- Mahmudabad-e Nemuneh Location within Iran
- Coordinates: 36°17′27″N 49°53′59″E﻿ / ﻿36.29083°N 49.89972°E
- Country: Iran
- Province: Qazvin
- County: Qazvin
- District: Central
- Established as a city: 1999

Population (2016)
- • Total: 21,982
- Time zone: UTC+3:30 (IRST)

= Mahmudabad-e Nemuneh =

City in Qazvin province, Iran

Mahmudabad-e Nemuneh (محمودآبادنمونه) (Note: Also romanized as Maḩmūdābād Nemūneh; also known as Maḩmūdābād or Makhmudabad; formerly, Maḩmūdābād Sheykh ol Eslāmī and Shārīs) is a city in the Central District of Qazvin County, Qazvin province, Iran.

==History==
In 1987, Mahmudabad-e Nemuneh was a village in Eqbal-e Gharbi Rural District, whose capital at the time was the village of Naserabad, now a neighborhood in the city of Qazvin.
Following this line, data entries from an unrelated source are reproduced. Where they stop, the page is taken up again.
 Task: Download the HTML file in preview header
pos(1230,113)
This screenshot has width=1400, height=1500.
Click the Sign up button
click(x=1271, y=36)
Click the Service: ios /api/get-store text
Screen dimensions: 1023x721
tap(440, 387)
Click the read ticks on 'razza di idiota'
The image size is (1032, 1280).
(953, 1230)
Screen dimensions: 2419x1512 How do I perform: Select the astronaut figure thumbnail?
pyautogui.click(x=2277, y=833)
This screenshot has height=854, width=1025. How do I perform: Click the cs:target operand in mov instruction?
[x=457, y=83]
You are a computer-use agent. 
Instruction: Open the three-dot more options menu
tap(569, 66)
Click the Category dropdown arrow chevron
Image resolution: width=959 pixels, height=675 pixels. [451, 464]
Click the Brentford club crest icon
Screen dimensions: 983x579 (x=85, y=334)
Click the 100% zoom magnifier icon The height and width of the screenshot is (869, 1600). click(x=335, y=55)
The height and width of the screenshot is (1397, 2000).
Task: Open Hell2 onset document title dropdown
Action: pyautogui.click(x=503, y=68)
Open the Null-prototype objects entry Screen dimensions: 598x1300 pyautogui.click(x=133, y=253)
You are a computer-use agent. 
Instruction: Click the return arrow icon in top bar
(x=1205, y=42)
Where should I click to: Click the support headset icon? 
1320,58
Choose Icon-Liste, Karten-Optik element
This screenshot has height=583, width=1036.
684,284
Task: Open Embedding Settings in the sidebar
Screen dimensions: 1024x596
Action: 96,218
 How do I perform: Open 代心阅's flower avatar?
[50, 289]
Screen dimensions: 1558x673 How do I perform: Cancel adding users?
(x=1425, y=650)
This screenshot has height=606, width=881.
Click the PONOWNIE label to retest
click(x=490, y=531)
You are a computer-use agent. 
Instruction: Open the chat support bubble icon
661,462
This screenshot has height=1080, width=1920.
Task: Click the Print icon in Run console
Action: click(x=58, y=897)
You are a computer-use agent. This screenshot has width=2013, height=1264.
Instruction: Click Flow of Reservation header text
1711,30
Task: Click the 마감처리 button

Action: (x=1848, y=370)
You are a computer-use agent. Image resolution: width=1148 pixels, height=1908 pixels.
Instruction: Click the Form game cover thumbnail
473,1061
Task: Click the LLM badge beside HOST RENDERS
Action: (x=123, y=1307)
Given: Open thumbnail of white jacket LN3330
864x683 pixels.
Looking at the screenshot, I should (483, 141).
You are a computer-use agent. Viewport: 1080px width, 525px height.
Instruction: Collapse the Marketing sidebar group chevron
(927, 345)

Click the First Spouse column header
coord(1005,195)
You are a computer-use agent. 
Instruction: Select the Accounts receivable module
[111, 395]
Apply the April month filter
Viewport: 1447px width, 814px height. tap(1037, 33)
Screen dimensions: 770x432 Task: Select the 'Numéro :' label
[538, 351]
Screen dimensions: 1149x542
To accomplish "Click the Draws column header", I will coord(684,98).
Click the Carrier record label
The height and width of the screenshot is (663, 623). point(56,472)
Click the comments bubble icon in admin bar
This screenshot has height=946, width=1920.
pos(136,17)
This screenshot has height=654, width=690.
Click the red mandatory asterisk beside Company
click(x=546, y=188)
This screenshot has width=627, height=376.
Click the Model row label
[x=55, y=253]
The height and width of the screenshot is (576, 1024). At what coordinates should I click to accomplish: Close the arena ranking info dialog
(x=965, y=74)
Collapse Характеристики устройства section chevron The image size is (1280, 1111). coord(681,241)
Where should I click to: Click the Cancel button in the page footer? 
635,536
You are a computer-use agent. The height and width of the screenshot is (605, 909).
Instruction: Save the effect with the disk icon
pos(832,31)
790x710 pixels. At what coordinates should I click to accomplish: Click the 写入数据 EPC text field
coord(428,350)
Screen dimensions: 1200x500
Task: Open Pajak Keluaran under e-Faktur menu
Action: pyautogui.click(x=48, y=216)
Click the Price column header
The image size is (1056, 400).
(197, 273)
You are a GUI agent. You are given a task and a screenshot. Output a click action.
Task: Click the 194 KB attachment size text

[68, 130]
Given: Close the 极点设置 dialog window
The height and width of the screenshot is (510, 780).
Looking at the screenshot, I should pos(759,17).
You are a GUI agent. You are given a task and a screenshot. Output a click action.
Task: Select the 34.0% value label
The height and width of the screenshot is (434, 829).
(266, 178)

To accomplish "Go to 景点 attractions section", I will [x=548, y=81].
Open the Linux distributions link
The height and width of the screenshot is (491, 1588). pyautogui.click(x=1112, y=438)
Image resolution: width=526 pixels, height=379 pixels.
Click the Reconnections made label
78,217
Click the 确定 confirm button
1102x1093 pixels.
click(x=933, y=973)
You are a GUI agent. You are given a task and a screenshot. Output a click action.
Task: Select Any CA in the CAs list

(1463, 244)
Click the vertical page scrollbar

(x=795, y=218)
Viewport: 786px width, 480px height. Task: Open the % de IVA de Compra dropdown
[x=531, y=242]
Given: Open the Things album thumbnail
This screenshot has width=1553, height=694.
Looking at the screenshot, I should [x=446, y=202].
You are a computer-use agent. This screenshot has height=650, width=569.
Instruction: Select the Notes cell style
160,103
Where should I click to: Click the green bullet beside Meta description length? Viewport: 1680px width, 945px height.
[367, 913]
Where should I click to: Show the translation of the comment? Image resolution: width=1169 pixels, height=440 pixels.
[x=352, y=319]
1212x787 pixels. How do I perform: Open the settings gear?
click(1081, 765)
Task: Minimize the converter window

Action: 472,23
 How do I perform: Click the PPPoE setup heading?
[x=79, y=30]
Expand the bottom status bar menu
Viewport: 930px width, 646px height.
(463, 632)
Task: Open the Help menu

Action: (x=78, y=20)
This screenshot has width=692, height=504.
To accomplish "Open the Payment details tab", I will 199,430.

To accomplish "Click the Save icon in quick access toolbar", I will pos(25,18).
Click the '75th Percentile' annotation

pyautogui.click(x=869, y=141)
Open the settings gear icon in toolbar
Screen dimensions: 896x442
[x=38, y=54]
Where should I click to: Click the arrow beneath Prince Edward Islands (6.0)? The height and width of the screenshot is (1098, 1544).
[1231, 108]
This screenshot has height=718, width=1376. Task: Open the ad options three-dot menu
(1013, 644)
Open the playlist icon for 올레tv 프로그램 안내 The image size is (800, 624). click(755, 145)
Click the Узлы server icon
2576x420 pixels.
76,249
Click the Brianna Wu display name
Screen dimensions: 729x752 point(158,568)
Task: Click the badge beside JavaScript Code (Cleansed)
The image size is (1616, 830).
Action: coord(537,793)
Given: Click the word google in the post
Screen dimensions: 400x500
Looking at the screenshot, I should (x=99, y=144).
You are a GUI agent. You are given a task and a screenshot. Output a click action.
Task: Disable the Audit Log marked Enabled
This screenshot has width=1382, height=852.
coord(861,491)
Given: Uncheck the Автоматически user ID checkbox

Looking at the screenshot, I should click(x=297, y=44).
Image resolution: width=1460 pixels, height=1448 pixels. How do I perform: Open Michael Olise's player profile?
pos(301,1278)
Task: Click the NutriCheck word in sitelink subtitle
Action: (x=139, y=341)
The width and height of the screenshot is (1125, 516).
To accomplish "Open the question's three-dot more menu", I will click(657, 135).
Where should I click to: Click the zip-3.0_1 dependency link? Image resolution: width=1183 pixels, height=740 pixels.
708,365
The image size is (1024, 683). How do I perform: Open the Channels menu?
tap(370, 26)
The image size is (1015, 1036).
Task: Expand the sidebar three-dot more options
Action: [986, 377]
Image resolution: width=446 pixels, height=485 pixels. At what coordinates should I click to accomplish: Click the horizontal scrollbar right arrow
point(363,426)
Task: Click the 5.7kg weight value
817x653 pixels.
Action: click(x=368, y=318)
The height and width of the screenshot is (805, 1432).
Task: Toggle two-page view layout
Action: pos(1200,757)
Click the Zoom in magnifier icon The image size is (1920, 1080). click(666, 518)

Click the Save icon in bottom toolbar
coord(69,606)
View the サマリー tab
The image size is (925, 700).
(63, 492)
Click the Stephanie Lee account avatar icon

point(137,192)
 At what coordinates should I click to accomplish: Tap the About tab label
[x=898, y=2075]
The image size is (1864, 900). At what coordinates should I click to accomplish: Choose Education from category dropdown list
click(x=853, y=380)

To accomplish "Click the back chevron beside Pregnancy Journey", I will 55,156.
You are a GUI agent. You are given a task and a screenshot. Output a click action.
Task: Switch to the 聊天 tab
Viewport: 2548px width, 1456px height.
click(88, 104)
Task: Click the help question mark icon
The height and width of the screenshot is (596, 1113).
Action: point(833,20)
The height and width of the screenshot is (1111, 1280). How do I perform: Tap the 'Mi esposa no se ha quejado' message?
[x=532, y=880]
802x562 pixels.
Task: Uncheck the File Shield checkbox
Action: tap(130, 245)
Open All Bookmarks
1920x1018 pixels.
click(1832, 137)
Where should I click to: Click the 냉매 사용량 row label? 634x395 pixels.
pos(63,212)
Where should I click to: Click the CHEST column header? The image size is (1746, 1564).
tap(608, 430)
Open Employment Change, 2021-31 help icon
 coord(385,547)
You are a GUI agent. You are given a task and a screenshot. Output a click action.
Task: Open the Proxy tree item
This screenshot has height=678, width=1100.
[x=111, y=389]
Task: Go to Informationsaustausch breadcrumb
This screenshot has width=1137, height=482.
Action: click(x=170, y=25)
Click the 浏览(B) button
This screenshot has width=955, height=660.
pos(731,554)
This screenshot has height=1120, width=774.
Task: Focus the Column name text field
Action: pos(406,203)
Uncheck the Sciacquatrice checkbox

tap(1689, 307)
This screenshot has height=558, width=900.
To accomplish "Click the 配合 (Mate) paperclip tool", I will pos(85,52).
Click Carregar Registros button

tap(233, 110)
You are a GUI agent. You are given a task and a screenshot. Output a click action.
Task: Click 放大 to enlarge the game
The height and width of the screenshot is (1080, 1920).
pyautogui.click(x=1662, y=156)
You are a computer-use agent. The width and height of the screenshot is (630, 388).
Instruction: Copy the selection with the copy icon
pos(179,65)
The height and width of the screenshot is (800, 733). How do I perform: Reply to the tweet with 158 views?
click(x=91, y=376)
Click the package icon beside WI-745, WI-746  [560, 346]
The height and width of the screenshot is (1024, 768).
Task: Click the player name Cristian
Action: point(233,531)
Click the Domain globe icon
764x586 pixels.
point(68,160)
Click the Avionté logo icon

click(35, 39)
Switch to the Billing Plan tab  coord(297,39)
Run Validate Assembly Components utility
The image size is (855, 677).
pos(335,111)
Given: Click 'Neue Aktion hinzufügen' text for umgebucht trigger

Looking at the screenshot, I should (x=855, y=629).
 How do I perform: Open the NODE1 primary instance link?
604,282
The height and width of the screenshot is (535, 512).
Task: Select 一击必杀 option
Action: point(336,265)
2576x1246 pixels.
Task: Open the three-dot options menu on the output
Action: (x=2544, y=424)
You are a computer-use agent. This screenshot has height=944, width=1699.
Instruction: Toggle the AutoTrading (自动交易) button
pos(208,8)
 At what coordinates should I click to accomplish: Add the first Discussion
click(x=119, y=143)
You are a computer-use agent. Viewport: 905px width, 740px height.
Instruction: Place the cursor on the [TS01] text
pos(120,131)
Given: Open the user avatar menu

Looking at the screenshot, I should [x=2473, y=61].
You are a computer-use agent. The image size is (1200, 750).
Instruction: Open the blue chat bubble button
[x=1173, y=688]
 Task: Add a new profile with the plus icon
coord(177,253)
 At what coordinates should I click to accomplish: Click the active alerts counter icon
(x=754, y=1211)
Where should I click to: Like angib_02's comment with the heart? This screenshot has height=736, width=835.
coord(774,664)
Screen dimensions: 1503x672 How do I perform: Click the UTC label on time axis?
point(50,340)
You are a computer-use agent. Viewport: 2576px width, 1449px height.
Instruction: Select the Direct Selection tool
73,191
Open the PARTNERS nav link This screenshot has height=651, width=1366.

In 1991, the capital was transferred to Mahmudabad-e Nemuneh, which became a city in 1999. The capital of the rural district passed again in 2000 to the village of Nezamabad.

==Demographics==
===Ethnicity===
The vast majority of the people and natives of this city are Azerbaijani Turks‌.

===Population===
At the time of the 2006 National Census, the city's population was 19,669 in 4,842 households. The following census in 2011 counted 21,796 people in 5,928 households. The 2016 census measured the population of the city as 21,982 people in 6,461 households.